Banach Spaces, Normed Vector Space

Normed Vector Space

A normed vector space, also called a normed linear space, is a real vector space S with a norm function denoted |x|. The norm has the following properties.

  1. The norm maps S into the nonnegative reals.

  2. The norm of x is 0 iff x = 0.

  3. For any real number c, |cx| = |c|×|x|.

  4. |x+y| ≤ |x|+|y|.

Sometimes the norm is derived from a dot product, but it need not be.

Turning the Norm into a Metric

Let the distance d(x,y) be the norm of x-y. Since x-y is -1 times y-x, property 3 above tells us this is well defined.

By property 2, d(x,y) = 0 iff x = y.

Let a triangle have vertices z, z+x, and z+x+y. Subtract z and apply property 4. This establishes the triangular inequality. Thus d becomes a distance metric, and S is a metric space, with the open ball topology.

Banach Space

A banach space is a normed vector space that forms a complete metric space. Every cauchy sequence in S converges to a limit point in S.

Continuous Module

Let u and v be points in S, and put a ball of radius ε around u+v. Points within ½ε of u, plus points within ½ε of v, wind up within ε of u+v. Plus is a continuous operator, and it turns S into a continuous group.
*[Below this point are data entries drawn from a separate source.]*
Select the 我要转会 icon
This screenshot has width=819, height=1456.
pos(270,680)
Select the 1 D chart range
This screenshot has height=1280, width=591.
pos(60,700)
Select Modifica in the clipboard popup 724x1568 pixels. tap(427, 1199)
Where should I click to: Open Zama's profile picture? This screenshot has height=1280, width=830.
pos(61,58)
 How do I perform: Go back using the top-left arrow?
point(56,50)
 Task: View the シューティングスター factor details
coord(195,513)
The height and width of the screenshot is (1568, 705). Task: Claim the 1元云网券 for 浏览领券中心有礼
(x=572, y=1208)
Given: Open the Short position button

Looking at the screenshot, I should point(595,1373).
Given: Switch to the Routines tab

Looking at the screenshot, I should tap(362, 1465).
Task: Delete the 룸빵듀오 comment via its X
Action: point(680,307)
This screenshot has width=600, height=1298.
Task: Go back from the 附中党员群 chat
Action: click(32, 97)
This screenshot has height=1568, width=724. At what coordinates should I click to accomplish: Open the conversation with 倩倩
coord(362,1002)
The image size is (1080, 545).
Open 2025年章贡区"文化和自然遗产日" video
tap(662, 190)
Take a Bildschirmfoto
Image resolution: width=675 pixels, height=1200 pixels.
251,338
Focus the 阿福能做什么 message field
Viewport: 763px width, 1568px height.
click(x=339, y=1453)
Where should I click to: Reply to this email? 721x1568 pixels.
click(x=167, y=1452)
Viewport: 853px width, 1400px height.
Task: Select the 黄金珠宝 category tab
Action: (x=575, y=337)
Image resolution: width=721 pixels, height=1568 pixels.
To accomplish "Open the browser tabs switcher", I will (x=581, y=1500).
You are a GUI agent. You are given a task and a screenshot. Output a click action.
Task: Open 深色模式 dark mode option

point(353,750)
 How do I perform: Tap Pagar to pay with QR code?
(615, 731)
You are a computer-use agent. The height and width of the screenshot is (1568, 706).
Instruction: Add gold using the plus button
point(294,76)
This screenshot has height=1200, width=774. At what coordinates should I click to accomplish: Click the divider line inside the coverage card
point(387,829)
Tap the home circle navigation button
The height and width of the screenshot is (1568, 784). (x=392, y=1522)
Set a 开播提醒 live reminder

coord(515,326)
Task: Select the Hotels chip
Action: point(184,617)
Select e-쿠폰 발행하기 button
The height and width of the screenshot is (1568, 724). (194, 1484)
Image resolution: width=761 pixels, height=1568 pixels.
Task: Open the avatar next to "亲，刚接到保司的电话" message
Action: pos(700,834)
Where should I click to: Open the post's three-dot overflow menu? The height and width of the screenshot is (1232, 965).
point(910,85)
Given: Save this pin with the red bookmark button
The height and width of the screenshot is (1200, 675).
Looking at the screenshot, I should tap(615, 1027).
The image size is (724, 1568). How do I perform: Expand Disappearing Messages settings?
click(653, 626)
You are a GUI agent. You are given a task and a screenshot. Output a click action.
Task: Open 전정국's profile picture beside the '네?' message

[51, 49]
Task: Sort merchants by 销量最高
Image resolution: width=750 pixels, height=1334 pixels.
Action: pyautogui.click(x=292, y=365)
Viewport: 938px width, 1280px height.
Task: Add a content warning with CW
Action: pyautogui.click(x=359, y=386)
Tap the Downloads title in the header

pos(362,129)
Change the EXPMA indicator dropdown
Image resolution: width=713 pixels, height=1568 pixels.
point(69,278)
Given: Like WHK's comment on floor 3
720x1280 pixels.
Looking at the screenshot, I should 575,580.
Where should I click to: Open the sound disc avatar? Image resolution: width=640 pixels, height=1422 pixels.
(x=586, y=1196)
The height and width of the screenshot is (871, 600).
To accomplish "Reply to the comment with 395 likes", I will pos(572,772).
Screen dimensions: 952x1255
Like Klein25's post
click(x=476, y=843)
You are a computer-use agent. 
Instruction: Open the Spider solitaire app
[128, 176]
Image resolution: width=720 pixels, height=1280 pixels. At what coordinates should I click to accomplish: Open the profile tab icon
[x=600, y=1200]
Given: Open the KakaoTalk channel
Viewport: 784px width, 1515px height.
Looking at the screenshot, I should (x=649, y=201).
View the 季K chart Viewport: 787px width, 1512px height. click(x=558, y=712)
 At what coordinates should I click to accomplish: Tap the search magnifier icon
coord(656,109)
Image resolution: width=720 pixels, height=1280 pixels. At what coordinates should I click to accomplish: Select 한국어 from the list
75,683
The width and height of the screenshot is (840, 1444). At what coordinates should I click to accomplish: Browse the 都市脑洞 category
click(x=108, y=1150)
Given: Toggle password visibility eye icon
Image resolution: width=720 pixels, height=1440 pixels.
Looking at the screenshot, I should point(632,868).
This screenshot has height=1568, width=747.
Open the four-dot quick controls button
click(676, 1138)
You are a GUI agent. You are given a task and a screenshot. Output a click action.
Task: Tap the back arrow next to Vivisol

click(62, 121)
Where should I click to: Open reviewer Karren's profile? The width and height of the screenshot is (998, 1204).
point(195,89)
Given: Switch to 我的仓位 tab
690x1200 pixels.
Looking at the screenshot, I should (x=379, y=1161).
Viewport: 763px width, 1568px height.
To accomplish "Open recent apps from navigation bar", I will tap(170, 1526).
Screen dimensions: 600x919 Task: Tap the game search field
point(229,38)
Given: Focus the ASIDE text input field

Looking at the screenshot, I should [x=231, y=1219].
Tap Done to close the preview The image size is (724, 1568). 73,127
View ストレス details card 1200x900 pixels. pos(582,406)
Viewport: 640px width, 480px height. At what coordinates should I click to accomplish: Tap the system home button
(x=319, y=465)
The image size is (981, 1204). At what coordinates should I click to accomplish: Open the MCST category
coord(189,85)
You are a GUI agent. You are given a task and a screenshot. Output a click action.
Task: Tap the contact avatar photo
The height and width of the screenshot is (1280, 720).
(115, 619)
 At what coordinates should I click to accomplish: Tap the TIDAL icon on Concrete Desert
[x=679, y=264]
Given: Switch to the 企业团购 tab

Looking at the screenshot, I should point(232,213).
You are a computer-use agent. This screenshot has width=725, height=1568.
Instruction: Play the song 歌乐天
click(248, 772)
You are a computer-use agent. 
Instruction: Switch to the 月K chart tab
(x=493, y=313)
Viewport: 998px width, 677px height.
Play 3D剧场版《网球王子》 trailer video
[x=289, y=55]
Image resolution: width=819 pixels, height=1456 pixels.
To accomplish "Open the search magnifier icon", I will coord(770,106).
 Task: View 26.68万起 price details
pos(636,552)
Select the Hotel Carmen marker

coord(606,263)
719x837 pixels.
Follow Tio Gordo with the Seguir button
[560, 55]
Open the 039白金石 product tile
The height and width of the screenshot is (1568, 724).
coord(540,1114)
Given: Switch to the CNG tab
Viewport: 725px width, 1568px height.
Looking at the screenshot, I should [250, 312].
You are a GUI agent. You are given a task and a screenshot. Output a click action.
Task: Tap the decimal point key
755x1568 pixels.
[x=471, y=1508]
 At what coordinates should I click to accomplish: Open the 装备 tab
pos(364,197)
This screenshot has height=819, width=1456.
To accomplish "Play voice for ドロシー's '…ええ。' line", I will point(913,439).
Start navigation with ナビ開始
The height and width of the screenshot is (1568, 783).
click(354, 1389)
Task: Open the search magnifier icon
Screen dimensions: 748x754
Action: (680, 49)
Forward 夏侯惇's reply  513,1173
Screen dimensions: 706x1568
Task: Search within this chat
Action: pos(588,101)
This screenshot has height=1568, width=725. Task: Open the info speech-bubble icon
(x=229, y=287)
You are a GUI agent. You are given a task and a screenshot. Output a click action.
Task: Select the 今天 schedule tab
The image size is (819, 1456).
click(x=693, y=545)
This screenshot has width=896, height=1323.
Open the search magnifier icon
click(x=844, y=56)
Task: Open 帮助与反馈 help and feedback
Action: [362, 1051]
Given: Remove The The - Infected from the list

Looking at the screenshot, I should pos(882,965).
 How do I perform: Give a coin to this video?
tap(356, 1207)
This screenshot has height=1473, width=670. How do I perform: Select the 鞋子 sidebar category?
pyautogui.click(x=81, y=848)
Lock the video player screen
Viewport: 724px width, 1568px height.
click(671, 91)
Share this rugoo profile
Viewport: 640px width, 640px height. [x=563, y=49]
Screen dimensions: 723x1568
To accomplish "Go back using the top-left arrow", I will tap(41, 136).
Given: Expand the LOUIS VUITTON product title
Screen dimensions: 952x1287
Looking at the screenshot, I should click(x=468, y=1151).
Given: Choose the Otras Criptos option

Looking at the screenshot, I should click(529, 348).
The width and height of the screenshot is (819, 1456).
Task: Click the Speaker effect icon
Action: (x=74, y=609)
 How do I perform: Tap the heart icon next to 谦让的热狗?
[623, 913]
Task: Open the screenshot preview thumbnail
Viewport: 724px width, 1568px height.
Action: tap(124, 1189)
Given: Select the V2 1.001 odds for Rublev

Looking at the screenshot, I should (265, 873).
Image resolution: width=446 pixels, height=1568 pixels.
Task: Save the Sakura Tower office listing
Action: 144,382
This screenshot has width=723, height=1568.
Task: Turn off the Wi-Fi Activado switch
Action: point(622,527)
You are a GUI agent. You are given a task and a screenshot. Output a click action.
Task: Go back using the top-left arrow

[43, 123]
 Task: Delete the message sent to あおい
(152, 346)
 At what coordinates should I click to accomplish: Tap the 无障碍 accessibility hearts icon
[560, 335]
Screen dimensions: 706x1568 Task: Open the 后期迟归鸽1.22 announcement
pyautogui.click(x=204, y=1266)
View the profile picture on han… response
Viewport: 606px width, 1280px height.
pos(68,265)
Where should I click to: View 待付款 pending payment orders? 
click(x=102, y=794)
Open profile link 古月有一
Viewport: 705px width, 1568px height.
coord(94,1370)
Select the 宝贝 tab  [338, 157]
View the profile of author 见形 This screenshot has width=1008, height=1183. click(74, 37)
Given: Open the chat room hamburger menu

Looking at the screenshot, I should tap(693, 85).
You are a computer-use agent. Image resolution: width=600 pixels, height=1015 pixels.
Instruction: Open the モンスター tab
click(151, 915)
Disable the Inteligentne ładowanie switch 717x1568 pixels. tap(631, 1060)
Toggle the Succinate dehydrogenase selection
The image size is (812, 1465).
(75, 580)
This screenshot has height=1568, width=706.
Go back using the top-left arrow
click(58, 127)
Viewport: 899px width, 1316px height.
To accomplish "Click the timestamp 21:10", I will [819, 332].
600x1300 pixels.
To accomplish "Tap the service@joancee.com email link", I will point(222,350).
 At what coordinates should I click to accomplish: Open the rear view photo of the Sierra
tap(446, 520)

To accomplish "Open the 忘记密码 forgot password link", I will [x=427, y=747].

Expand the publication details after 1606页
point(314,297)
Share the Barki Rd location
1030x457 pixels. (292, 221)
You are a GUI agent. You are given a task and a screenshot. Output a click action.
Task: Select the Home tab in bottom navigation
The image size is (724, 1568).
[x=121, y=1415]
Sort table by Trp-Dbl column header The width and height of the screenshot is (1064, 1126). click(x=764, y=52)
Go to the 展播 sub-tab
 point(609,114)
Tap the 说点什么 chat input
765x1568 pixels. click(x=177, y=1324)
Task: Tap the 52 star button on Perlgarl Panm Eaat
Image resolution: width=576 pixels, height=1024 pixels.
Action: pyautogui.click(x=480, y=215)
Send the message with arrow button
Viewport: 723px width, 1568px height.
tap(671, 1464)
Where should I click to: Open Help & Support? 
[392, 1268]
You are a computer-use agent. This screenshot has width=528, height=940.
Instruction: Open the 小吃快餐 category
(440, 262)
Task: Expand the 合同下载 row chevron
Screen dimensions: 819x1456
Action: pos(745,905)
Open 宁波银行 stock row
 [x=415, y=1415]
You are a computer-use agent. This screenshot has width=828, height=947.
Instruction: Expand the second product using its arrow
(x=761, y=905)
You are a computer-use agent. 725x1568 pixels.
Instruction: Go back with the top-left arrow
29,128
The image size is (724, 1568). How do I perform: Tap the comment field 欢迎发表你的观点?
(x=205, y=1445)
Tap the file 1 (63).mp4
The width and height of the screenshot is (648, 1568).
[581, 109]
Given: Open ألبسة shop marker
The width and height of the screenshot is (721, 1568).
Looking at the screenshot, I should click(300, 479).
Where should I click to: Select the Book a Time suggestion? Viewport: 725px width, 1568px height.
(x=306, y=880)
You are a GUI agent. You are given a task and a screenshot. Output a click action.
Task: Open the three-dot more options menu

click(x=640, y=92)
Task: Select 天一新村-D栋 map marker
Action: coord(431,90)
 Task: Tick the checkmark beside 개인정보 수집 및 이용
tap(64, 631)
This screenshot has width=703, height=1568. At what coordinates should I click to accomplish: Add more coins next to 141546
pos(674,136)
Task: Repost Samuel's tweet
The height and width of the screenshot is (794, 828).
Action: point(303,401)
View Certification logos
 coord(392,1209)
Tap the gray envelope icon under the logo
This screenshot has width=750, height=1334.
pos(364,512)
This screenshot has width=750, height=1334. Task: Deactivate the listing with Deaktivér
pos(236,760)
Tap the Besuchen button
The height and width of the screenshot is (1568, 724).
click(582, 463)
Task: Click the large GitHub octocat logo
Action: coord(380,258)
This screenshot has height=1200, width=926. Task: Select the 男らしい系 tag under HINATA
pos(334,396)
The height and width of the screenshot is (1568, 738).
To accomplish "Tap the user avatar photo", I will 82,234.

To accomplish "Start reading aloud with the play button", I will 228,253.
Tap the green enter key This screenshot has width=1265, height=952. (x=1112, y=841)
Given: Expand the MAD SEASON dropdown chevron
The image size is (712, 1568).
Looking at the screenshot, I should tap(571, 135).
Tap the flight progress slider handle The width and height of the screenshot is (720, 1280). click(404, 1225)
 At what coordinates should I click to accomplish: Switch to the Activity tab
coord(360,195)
How about scaling by c? Keep points within ε/c of u, and the image is within ε of cu. (Treat c = 0 as a special case.) Thus scaling by c is a continuous function from R cross S into S, and S is a continuous R module.

Equivalent Norms

Two norms f(S) and g(S) are equivalent if there are positive constants b and c such that bf ≤ g ≤ cf.

Divide by b and c and obtain g/c ≤ f ≤ g/b. The relation is symmetric. Set b = c = 1 to show the relation is reflexive. If bf ≤ g and dg ≤ h, then bdf ≤ h. The relation is transitive, and we have an equivalence relation on norms. Norms clump together in equivalence classes, as they should, since they are called "equivalent norms".

Let's cover an open set in f with open balls in g. A point p in our open set is a certain distance d from the nearest edge, as measured by f. The points within bd of p, measured by g, are all within d of p, measured by f. So p is contained in an open g ball inside our open set. Open sets in f remain open in g, and by symmetry, open sets in g are open in f. The topologies are the same.

Note that the identity map on S, from f to g, is uniformly bicontinuous.

As we move from f to g, cauchy sequences remain cauchy, and the limit point of our sequence becomes the limit point of the same sequence under g. If S is complete under f, it is complete under g, i.e. still a banach space.

Pseudo Norm

A pseudo norm (without property 2) produces a pseudo metric. Collapse points that are 0 distance apart to build a new metric space. But this time S is a vector space, so there's more to the story.

If x and y are 0 distance apart, then u+x and u+y are 0 distance apart. Addition on equivalence classes is well defined. Also, addition remains commutative, and associative, and continuous, so we still have a topological group. Make similar observations for scaling, and the quotient space is a continuous module. Merge the inseparable points of a pseudo normed vector space and get a normed vector space.

Subspace

The word subspace has become ambiguous. If W is a subspace of S, is it a subset of S that inherits the open ball topology, or is it a vector space contained in S? Sometimes you have to infer the correct definition from context. The term linear subspace refers to a sub vector space. This is also called a linear manifold, and that's unfortunate, since a manifold is also a space that is locally homeomorphic to Rn. I'll stick with linear subspace.

A finite dimensional (finitely generated) linear subspace is closed. For example, a line is a closed set in the plane. Choose a basis b1 through bn for this subspace, and let p be a point in the closure. Let q be a sequence of points in the subspace that monotonically approaches p. Describe each qi as a linear combination of basis elements. As i approaches infinity, the coefficients on bj form a cauchy sequence that approaches a limit cj. Let r be the sum over cjbj. The distance from r to p has to be 0, else the sequence q could be bounded away from p. Therefore r = p, and p is part of our subspace.

Translate

The translate, or translation, or shift, of a set W in S, by a vector x, is the set x+y for all y in W. We're just sliding the set W along in S.